What Happened Last Week?
Why Were Rates Able to Defy Stronger Data?
With at least one Fed speaker mentioning Retail Sales as having a bearing on the Fed’s debate between a 75bp and 100bp hike at the upcoming July meeting. With a 1.0 vs 0.8 result, the market didn’t really get a definitive verdict. Yes, it’s stronger, but not by enough as to make the Fed’s choice obvious. It was also not enough to push inflation-adjusted sales into positive territory. In short, it provided additional fuel for the notion that recession may take the reins from the rate hike regime in the 2nd half of 2022. Longer-term rates (like mortgages and 10-year Treasuries) are better able to benefit from such things than 2-year yields or shorter-term Fed Funds Futures.
Source: Matthew Graham, Mortgage News Daily 7/15/22)
What’s on the Agenda for this Week?
Three Things
The three areas that have the greatest ability to impact mortgage backed securities (MBS) backend pricing this week are: (1) Artificial Demand, (2) Central Bank Palooza and (3) Treasury Dump.

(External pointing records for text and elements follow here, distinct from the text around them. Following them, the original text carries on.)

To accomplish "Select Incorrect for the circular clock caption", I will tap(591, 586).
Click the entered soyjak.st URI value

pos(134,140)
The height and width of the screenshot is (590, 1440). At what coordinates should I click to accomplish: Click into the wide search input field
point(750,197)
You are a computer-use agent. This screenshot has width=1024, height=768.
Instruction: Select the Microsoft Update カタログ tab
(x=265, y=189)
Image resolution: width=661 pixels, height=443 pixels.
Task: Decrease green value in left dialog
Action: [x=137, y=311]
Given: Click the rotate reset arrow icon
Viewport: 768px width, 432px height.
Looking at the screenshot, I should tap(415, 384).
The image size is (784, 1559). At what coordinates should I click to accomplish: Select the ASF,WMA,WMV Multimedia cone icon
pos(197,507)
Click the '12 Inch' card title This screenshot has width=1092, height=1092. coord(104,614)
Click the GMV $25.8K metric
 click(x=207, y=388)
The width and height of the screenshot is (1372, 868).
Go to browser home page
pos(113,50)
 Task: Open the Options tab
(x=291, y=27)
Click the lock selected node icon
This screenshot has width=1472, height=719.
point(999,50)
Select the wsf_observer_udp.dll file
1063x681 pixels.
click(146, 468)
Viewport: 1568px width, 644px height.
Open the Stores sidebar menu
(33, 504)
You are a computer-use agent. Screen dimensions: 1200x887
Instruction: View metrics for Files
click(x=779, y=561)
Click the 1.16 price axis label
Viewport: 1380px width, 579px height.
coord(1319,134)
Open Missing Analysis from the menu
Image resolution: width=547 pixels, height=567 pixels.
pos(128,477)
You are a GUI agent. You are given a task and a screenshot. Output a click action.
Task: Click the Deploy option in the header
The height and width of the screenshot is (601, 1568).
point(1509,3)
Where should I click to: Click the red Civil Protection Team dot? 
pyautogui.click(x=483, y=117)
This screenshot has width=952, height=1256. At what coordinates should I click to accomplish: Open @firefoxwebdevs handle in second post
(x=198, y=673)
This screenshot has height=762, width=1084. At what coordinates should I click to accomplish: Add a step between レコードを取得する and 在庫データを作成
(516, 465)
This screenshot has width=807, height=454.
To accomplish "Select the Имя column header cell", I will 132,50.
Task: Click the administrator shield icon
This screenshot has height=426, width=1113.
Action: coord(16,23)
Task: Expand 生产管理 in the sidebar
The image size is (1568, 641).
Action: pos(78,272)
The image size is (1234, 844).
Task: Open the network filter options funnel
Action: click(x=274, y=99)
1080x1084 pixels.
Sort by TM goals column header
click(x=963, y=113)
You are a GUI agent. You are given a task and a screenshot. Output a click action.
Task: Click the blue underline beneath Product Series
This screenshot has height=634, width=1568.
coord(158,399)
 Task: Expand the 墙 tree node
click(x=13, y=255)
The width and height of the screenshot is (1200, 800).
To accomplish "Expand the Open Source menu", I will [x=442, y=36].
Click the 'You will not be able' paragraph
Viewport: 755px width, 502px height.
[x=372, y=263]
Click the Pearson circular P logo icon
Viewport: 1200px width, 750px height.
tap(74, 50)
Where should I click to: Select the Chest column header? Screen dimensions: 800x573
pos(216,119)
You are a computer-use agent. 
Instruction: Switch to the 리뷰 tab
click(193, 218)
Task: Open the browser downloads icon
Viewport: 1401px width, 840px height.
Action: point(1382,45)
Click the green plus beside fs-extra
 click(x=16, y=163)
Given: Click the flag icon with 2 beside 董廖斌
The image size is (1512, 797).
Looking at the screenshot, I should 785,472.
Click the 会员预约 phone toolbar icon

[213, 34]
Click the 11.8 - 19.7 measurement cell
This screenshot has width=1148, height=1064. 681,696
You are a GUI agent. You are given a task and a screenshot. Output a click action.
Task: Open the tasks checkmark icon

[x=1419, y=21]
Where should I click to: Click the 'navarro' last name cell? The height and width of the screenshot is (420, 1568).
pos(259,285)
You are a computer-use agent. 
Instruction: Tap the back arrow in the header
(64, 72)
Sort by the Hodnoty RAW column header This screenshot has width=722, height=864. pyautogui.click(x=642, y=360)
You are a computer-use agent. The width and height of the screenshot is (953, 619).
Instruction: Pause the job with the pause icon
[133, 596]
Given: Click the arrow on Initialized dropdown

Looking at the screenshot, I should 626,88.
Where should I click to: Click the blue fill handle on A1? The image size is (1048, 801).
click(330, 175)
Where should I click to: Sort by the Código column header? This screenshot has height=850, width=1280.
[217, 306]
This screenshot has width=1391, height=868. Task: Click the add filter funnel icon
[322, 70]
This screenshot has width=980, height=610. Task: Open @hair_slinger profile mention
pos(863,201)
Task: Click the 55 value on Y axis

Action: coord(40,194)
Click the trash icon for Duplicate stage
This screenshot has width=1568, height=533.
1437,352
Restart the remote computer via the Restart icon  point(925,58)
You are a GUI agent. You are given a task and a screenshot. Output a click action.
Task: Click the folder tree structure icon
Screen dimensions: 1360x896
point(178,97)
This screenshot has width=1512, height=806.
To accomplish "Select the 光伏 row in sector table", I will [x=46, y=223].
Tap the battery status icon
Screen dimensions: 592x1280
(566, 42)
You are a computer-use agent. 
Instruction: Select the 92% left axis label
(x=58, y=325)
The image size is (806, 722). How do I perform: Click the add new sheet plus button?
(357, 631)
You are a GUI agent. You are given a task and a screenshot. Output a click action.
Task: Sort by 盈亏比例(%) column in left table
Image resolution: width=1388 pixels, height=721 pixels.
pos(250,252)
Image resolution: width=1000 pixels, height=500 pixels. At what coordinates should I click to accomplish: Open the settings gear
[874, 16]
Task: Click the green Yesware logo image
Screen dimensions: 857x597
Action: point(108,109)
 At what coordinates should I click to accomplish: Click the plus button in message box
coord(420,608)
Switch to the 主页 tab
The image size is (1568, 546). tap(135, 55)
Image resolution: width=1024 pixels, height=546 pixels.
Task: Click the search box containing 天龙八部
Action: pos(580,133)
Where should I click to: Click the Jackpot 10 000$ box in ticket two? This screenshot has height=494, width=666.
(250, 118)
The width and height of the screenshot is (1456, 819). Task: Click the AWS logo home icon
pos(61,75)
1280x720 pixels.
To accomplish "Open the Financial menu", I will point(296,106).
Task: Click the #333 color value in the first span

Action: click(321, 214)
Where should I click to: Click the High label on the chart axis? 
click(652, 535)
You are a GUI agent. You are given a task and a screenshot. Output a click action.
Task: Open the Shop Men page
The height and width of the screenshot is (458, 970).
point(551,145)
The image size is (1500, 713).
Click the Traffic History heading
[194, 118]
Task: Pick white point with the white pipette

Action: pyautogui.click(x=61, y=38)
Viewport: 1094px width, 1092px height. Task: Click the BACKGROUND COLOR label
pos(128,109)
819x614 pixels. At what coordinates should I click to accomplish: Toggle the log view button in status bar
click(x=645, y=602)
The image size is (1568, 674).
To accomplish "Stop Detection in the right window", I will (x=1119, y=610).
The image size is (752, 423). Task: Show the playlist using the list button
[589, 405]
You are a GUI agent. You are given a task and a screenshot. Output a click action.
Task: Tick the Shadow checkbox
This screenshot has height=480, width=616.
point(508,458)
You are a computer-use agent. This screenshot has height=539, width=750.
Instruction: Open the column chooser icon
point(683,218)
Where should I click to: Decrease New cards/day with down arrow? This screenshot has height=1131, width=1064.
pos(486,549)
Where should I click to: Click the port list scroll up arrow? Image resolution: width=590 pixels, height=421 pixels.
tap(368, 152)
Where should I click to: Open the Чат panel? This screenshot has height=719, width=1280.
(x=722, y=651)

(1) Artificial Demand: The MBS market will continue to be manipulated and supported by direct purchases of TBA MBS from the Federal Reserve. However, their pace of purchases will decrease. For example, last week, they purchased 30Y UMBS at $924M twice during the week. But this week that will move lower to $832M a whack, twice per week. Still a significant amount and given that mortgage volumes have dropped so much, it is still probably very close to the same ratio of Fed Purchases vs. total market purchases.
- 07/18: 30Y MBS $832M
- 07/19: 30Y GNMA $493M
- 07/20: 30Y MBS $832M
- 07/21: 30Y GNMA $493M
- 07/22: 15Y MBS $180M
(2) Central Bank Palooza: There will be announcements from three major Central Banks this week. The markets currently do not expect anything major from The Bank of Japan or the Peoples Bank of China. However, the European Central Bank is expected to raise their key interest rate by at least 1/4 point for the first time in a decade.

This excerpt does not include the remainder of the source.